Probably not. Most £30 meters are CAT II 600V or unrated, and the input fuses are typically ordinary ceramic — neither is adequate for measuring directly at a consumer unit or any circuit upstream of a socket outlet. Spend at least £45 on a Draper DMM201 or equivalent if you want a meter that won’t hurt you on 230V.
What does “true RMS” mean and do I need it?
True RMS (root mean square) means the meter accurately measures the heating value of an AC waveform regardless of its shape. Modern UK loads (LEDs, EVs, inverter HVAC) are non-sinusoidal, and an average-responding meter will underread voltage and current on them by 10–30%. Yes — you need it.

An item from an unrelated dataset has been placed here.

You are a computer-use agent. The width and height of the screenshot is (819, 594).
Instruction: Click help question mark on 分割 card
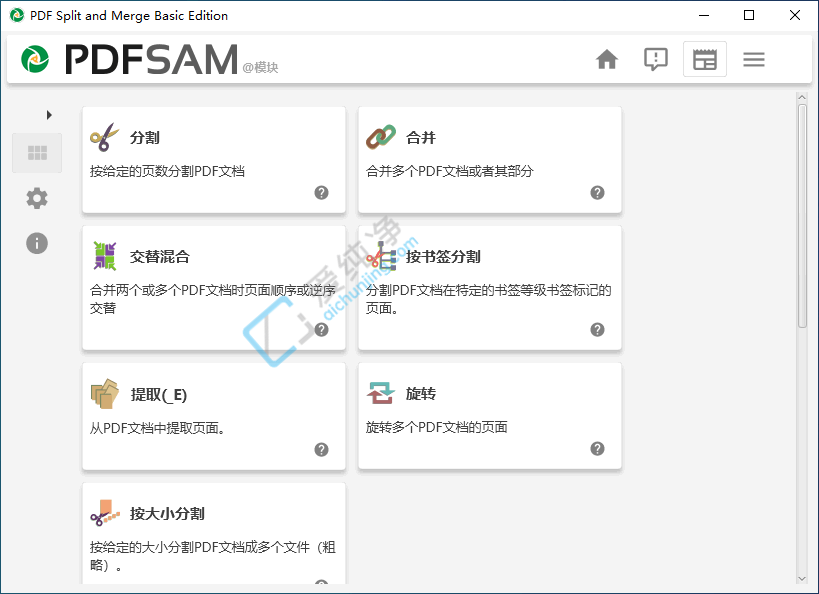pyautogui.click(x=321, y=193)
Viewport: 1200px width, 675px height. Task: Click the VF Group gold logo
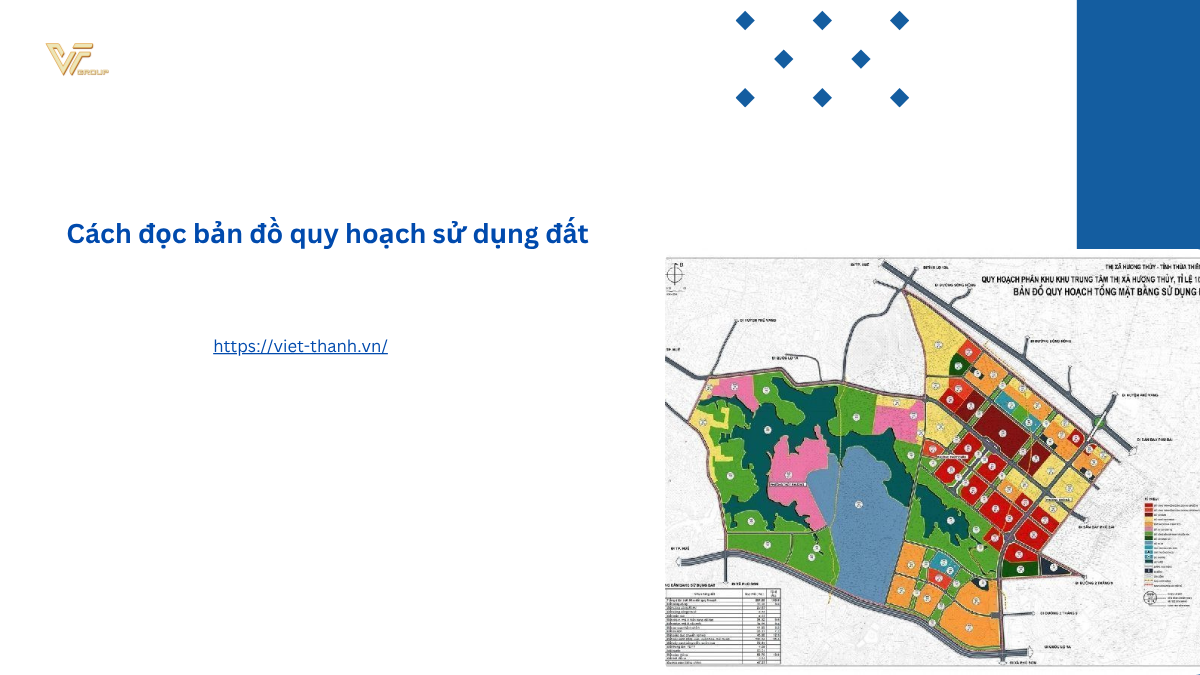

Fluke or Megger — which is better?
Different lanes. Fluke makes the best general-purpose handheld meters in the world; Megger makes the best UK installation testing kit (MFTs, insulation testers, loop testers). If you already own a Megger MFT, the AVO830 multimeter slots neatly into that ecosystem and shares accessories. If your testing kit is mixed, buy Fluke for handheld multimeters and Megger for installation testing.
How often should I recalibrate?
Every two years for general trade use, every year if the meter is used for Part P installation certificates or for testing where the readings get formally recorded (PAT, EICR, commissioning sheets). Both Fluke UK (Norwich) and Megger UK (Dover) offer recal services with traceable certificates.
Are NCV (non-contact voltage) detectors reliable?
Useful but never definitive. An NCV detector tells you a wire is probably live; it doesn’t tell you a wire is definitely dead. Always confirm dead with a proper two-pole tester (Fluke T6, Martindale VT28) or with your multimeter set to AC volts in LoZ mode. NCV pens are good for first-pass screening, not for proving isolation.